The Burma Art Club first brought Western art to Myanmar in the 1910s, and sent artists for education in the West. Successive military regimes have weaponised art as propaganda, Aung Myat Htay says, creating some of the worst art censorship in the world. Crucially, Aung Myat Htay’s online School of Contemporary Art (SoCA) provides artists with training and opportunities.

The artist Aung Myat Htay in his studio Courtesy of the artist

“We do not see any of the intentional political expression that we used to,” says Aung Myat Htay. “Under the current situation, there exists such a feeling that we cannot make a sound at all, and this may be due to the dangerous atmosphere for sure.”

Myanmar’s artists are, however, finding artistic freedom and support abroad, from gallery shows around Asia to a major survey at the British Museum in London scheduled for autumn 2023. “There has, in recent decades, been growing interest in contemporary art from Myanmar,” says Louis H. Ho, an independent curator in Singapore.

International exposure

Ho organised Htein Lin’s show, Another Spring, earlier this year at Richard Koh Fine Art’s (RKFA) Singapore venue, and is planning to show drawings by the Myanmar artist Maung Day at Yeo Workshop’s stand at the forthcoming Art SG fair (12-15 January 2023).

Maung Day’s Assassination on the Kitchen Floor (2022) Courtesy of the artist

Ho says: “The recent tenth edition of the Asia Pacific Triennial [4 December 2021 to 25 April] featured the Myanmar performance collective 3AM, while past editions have included Htein Lin and Soe Yu Nwe. Min Thein Sung was in the line-up of the sixth edition of the Singapore Biennale in 2019.” Htein Lin’s soap carvings, made during imprisonment, were a highlight of the 2016 Singapore Biennale which Ho co-curated.

“Private galleries across the region have also proved to be important allies, such as RKFA and Intersections Gallery in Singapore, 10 Chancery Lane in Hong Kong, and Thavibu Art Advisory in Bangkok,” Ho adds.

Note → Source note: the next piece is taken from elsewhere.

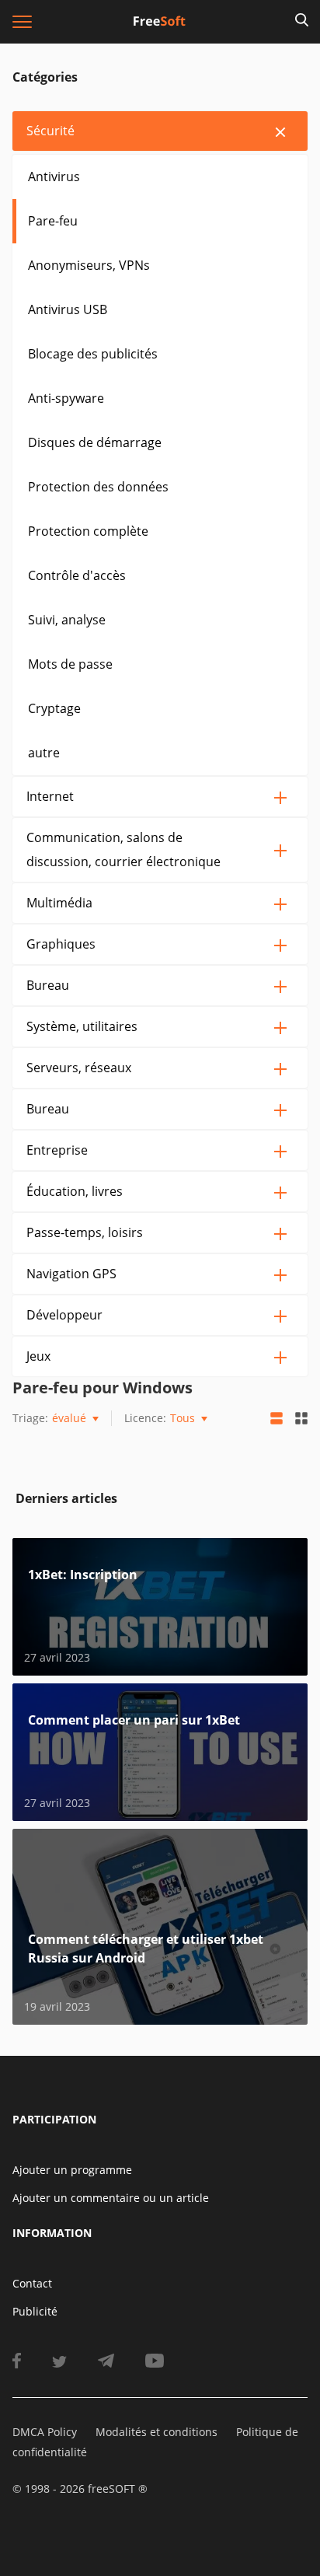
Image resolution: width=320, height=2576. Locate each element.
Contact (32, 2283)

Hong Kong’s Karin Weber Gallery has presented several Myanmar projects, most recently a solo show of Aung Myint who co-founded Inya Art Gallery in 1989, one of Myanmar’s first contemporary art spaces (a military crackdown on student protesters in 1988 was a watershed moment).

Htein Lin remained somewhat hopeful when speaking to The Art Newspaper two weeks ago. “I hope that the rest of the world will help Myanmar artists to develop their practice and stay connected with us,” he said, calling for young artists particularly to be considered for exhibitions and residencies. In the long term, he said, “we always hope that the situation in Myanmar will get better. We have no choice, since otherwise we will be destroyed by despair.”